Dataset records.
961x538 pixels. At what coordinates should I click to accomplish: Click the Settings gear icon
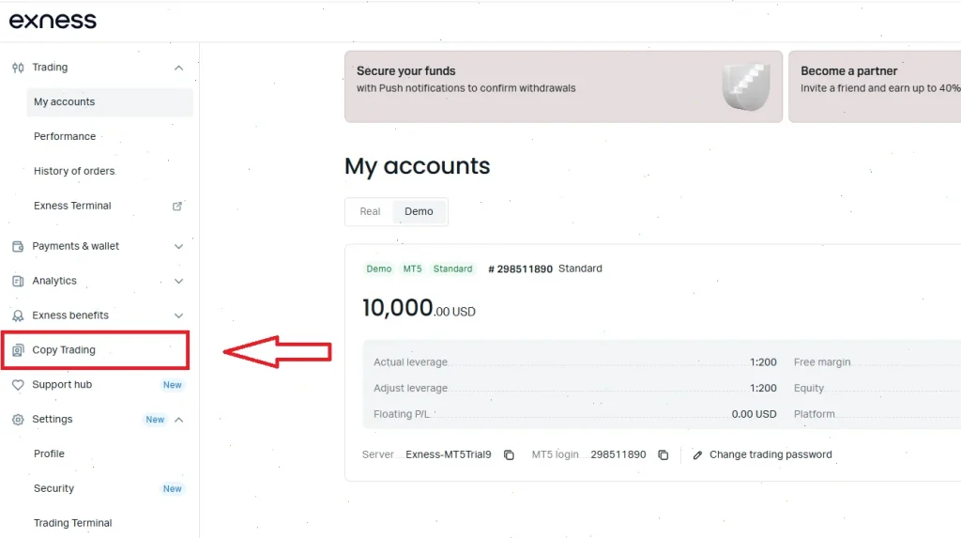(x=18, y=420)
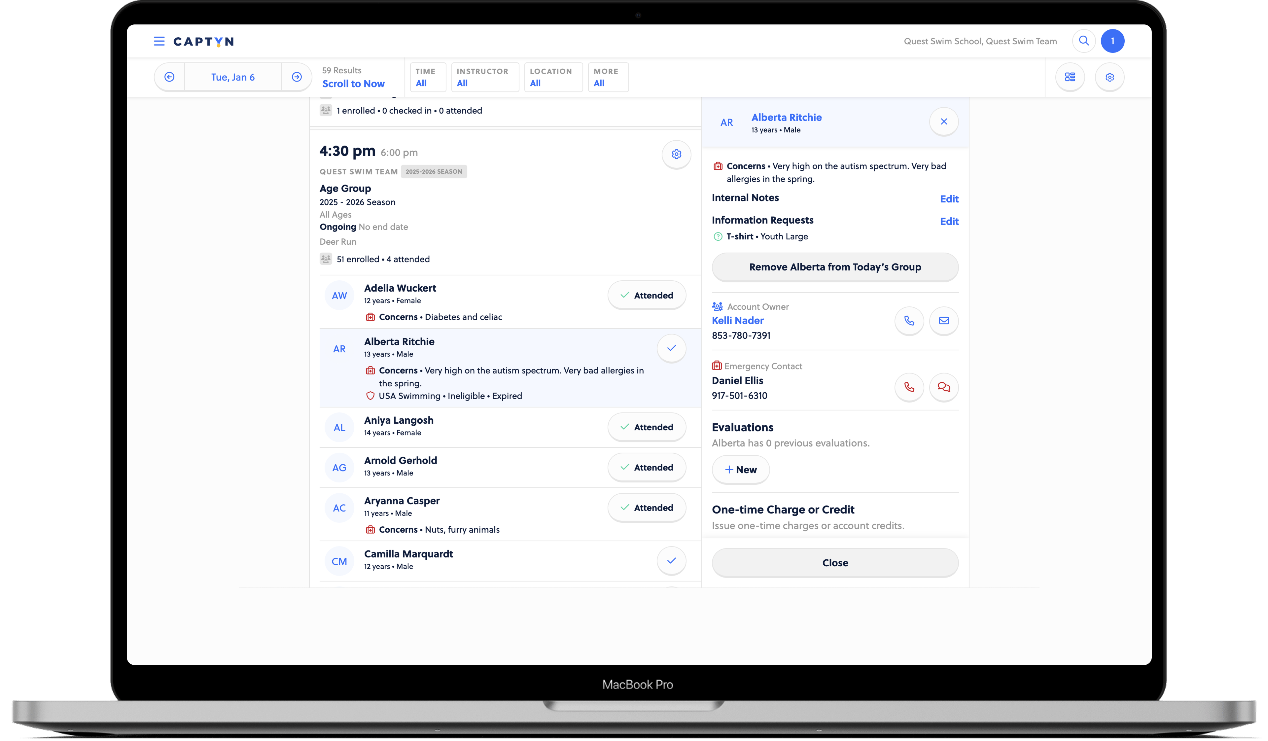1268x741 pixels.
Task: Open the Time filter dropdown
Action: (x=428, y=77)
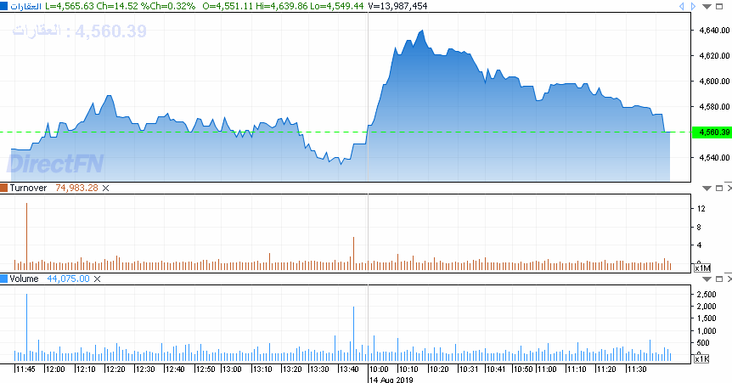Click the green 4,560.39 current price tag
The height and width of the screenshot is (383, 732).
[712, 132]
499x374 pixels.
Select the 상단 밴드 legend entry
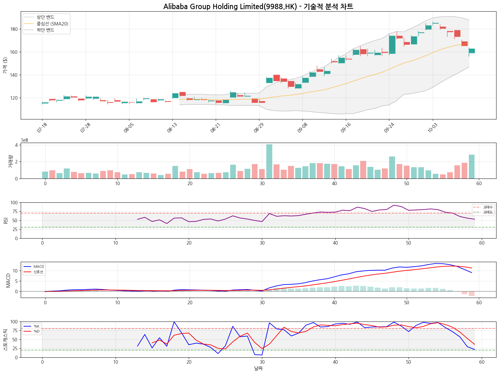(x=46, y=17)
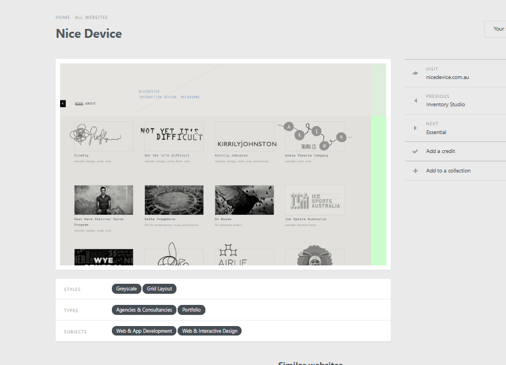Select the Agencies & Consultancies tag
Image resolution: width=506 pixels, height=365 pixels.
pos(144,310)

Your instructions. Copy out all of the material above word for word, leaving out the pictures.

Written response.
961x538 pixels. At what coordinates should I click to accomplish: Click the Settings gear icon
(x=18, y=420)
1268x741 pixels.
Task: Open the Time filter dropdown
Action: (x=428, y=77)
Click the green 4,560.39 current price tag
The height and width of the screenshot is (383, 732).
[712, 132]
499x374 pixels.
Select the 상단 밴드 legend entry
(x=46, y=17)
Select the Agencies & Consultancies tag
Image resolution: width=506 pixels, height=365 pixels.
pos(144,310)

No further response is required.